* _Activity_
Filter the records down to the lines that hold the word "status", and copy each of those lines.

----------------

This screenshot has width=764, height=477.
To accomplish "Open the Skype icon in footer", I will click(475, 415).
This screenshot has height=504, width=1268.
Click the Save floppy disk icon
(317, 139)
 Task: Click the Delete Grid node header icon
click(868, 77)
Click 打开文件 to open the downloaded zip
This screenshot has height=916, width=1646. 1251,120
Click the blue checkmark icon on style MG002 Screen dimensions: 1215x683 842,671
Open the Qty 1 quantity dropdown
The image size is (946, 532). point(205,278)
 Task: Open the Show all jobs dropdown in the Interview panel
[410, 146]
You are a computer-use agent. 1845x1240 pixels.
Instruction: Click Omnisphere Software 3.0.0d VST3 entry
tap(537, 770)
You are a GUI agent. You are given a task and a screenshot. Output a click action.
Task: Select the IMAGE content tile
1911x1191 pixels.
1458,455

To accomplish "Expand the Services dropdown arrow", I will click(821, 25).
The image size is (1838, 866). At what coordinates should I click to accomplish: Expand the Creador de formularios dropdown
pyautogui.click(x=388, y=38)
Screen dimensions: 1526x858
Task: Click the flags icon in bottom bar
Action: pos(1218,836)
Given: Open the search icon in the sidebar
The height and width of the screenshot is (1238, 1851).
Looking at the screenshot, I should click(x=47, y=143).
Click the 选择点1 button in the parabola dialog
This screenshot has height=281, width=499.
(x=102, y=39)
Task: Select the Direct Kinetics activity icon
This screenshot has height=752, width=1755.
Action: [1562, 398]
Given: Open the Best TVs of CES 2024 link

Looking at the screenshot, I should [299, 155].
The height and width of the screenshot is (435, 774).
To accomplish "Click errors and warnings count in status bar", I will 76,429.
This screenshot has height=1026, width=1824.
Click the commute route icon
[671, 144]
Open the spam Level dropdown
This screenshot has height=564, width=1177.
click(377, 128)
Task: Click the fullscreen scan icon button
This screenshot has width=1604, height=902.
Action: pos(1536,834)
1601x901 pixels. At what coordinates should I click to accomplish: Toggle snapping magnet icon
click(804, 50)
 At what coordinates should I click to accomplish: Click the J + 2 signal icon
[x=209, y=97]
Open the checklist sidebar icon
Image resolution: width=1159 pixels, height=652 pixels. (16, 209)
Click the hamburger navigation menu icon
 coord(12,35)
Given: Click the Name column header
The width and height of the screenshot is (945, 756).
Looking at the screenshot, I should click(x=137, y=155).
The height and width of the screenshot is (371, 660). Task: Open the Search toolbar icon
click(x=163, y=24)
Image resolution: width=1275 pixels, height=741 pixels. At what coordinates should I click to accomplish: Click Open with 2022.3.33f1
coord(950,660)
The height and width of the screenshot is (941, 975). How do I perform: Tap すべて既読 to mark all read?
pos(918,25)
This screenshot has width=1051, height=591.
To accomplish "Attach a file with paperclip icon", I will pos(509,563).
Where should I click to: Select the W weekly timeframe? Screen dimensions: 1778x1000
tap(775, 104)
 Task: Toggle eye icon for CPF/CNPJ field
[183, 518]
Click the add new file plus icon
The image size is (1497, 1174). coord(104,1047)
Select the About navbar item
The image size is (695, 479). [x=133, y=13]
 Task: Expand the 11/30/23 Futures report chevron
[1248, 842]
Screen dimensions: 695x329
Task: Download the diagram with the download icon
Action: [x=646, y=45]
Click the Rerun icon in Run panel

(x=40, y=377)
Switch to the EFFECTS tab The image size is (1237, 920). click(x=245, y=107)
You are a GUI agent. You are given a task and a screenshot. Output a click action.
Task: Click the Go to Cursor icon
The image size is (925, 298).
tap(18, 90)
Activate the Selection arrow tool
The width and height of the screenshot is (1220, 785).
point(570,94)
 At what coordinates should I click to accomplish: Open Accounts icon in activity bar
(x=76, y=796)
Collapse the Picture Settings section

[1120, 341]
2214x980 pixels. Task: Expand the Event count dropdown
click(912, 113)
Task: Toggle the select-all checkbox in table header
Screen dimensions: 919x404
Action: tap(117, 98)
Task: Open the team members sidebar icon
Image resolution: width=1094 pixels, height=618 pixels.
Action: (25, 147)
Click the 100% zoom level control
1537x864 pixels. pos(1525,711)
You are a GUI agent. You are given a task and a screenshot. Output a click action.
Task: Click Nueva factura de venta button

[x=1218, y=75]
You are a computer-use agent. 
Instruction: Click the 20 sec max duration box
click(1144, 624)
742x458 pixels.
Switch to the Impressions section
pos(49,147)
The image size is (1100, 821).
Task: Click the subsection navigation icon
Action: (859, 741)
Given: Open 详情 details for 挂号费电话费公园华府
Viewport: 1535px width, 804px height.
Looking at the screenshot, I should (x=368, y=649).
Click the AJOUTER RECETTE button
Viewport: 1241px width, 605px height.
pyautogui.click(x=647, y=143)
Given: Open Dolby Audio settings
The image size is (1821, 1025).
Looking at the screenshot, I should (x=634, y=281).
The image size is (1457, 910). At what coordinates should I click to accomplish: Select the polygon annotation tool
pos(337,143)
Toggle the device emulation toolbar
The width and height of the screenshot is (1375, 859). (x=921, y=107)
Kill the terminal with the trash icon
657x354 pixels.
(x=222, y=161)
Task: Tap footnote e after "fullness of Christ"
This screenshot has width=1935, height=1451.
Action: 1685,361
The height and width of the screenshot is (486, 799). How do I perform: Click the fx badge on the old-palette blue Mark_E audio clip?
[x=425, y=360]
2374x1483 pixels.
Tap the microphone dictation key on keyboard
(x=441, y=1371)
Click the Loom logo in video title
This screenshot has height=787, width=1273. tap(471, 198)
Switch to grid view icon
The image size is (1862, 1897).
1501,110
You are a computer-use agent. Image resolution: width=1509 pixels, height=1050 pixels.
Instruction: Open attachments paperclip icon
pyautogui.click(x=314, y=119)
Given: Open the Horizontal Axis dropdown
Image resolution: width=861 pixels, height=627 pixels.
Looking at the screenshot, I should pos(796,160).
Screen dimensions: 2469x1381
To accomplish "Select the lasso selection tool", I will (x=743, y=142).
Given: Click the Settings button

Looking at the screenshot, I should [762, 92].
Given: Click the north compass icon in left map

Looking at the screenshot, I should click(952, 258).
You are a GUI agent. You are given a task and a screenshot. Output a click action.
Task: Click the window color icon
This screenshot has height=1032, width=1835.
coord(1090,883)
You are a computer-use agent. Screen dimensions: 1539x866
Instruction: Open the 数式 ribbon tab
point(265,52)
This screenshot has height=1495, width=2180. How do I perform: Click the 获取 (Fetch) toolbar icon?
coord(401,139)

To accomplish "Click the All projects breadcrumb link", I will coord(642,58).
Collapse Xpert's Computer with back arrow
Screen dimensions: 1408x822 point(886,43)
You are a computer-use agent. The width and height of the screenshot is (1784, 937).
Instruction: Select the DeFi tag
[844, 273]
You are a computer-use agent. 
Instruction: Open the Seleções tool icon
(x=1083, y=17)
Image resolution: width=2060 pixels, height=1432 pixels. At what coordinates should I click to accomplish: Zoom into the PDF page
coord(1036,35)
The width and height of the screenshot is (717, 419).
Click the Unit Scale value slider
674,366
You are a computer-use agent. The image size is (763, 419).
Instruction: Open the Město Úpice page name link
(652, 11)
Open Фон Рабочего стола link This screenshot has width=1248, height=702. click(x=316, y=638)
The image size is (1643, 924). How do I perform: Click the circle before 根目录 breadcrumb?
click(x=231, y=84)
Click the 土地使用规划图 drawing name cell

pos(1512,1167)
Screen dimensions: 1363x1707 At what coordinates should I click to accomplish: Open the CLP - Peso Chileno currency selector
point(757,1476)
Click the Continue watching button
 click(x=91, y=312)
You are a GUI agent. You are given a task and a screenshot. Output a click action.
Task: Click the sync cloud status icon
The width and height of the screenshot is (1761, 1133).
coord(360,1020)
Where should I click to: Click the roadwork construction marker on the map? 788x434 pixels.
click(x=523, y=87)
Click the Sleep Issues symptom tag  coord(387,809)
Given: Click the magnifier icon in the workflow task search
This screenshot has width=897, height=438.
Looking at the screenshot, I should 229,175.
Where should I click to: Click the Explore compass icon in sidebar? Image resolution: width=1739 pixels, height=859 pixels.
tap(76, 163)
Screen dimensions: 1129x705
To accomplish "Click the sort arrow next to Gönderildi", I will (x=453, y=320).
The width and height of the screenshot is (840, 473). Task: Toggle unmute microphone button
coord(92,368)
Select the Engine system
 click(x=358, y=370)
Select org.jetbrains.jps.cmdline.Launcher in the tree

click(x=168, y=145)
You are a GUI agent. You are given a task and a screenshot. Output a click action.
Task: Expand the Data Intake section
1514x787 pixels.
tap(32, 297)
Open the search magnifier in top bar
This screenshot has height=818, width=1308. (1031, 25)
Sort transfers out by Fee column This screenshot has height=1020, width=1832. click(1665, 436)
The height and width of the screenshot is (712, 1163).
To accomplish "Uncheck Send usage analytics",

----------------

* _Written solution_
To accomplish "Click errors and warnings count in status bar", I will 76,429.
Task: Click the sync cloud status icon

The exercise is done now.